CSG (Constructive Solid Geometry) is used to combine simple objects to form potentially very complex ones. CSG allows you to merge objects into one and carve away parts of objects with other objects. Any object (just about) can appear in a CSG object, including other CSG objects. There's no limit on the number of objects that can appear in a CSG object, but POV-Ray will complain a little if you don't have at least two objects in a CSG object.

The following topics are covered in this section.

Difference
Intersection
Inverse
Merge
Union

This small collect of objects will do nicely in assisting if our exaplanation of the wonders of CSG.

Difference

A difference is used to take an object and carve shapes out of it. Specifying a difference is no different from specifying any other CSG object (see union) The first object specified is the object you're carving from, and all subsequent objects are used to carve away sections from the first object. Somewhat more specifically, any parts of the first object that are "inside" any of the other objects are trimmed away. Difference is the only CSG object in which the order of the objects is important. The concept of the "inside" and "outside" of an object can be altered with the inverse keyword. Here's what it looks line when group the cylinder and the box together in a difference statement.

First off, note that this is a different viewing angle from the initial sample scene. This is to make it more obvious what the difference did. Note that the scene is a cube with some interesting sections taken out of it. This is because the box object was the first one listed in the difference (see the source). Also notice how the different parts of the now scarred cube are different colors. When you do a difference operation, the surface is colored based on which object acutally "created" that surface. So the hole through the center of the box is green because it was made with the green cylinder. If you wanted the entire surface to be all one color, you could either change each individual texture to the same, or you could remove all the textures on the individual objects, and just put one inside the difference.

See union for more detailed information on declaring CSG objects.

Intersection

The intersection of two or more objects is composed of all the points that are inside all the objects. The order of the objects listed in the declaration is not important. You can think of intersection as (sort of) the opposite of a difference. Instead of carving away points that are inside the objects (like difference), intersection throws out regions that are outside of subsequent objects. POV-Ray's concept of "inside" and "outside" can be changed by adding the keyword inverse to an object. But anyway, here's what results if we group our unsuspecting test objects together in an intersection.

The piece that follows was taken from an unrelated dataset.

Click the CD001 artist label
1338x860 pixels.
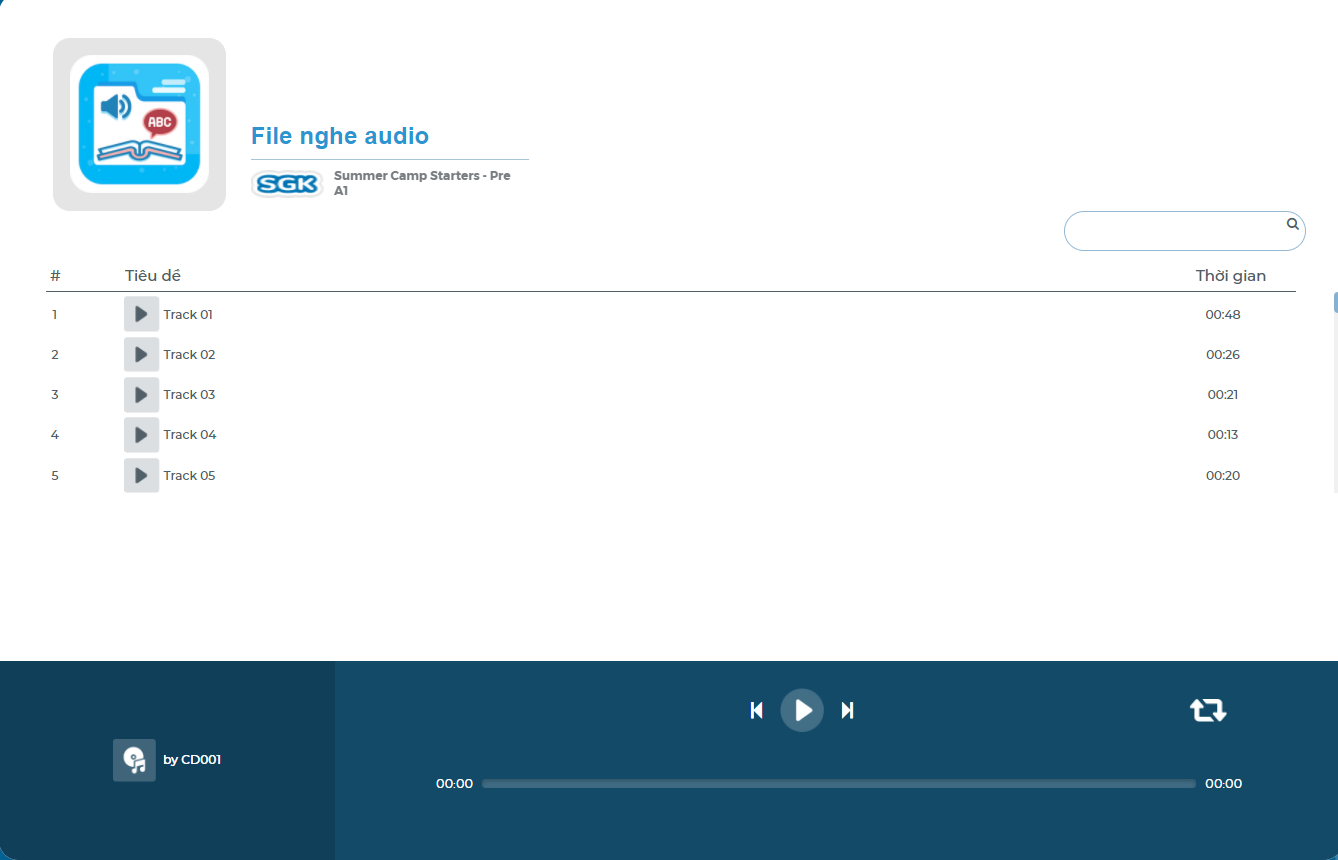click(x=192, y=760)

The result is a cylinder with sort of "squared off" ends. That volume corresponds to the space which is contained inside both of those objects. You can see which object was defining each boundary by the color of the result. Anywhere that is green is on the boundary of the cylinder and anything that is red is on the boundary of the box. Admittedly, this particular thing isn't too useful, but intersection, along with its close relative, difference, is probably the most powerful CSG directive for creating new and interesting objects.

See union for more detailed information on declaring CSG objects.

Inverse

The inverse keyword can be added to any finite, infinite, or CSG object. It basically reverses the regions that POV-Ray considers to be the inside and outside of the object. This only really matters in CSG differences and intersections. It can also be used in clipping objects. For an example of the use of inverse, check out these two images.

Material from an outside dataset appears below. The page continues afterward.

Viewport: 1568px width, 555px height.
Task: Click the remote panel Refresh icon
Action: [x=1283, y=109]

See the difference (no pun intended)? If you did, then there's something wrong. The only difference between between these two scenes is in the source. They render to the same image. One (the first) uses a difference, while the other (the second) uses an intersection. The reason they look the same is the second and third object in the second scene were inverted (don't just trust me, see for yourself). Remember how difference and intersection work. Difference carves away insides, and intersection carves away outsides. But by flipping the insides and outsides in the intersection, it, too, is effectively carving away outsides. In fact, difference is implemented in POV-Ray as an intersection with the second through nth objects inverted.

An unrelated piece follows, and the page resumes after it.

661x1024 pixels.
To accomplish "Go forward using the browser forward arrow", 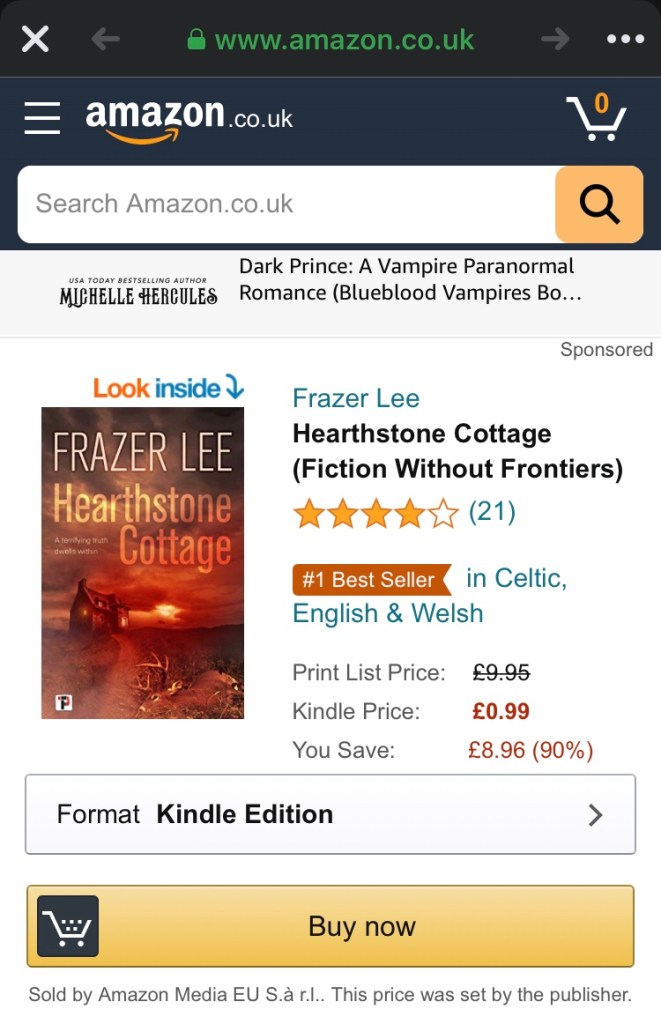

Here's an image which should make inverse more understandable. In this intersection, the box is inverted, so only regions outside the box and inside the cylinder remain.

Merge

Merge is very similar to union. It basically serves the same purpose; it joins a group of objects together into one for whatever purpose. Merge, however, differs from union in that any surfaces which are inside the object are removed. This doesn't matter in opaque objects, as internal surfaces aren't visible anyway. However, it is very important in objects that have transparency. In unions, internal surfaces of transparent objects will be visible, and this can cause unwanted artifacts. Using merge to join these objects will solve these problems, though. Here's our sample scene again, substantially modified, but hopefully still recognizable. Actually, the objects are the same, except for their pigments. A finish was added to make the objects look like glass. The first image shows the objects unioned, the second shows them merged.

Note how in the first image, the outline of the cylinder is clearly visible inside the box. In the second, this object is gone. The combined objects are now acutally a single, continuous unit.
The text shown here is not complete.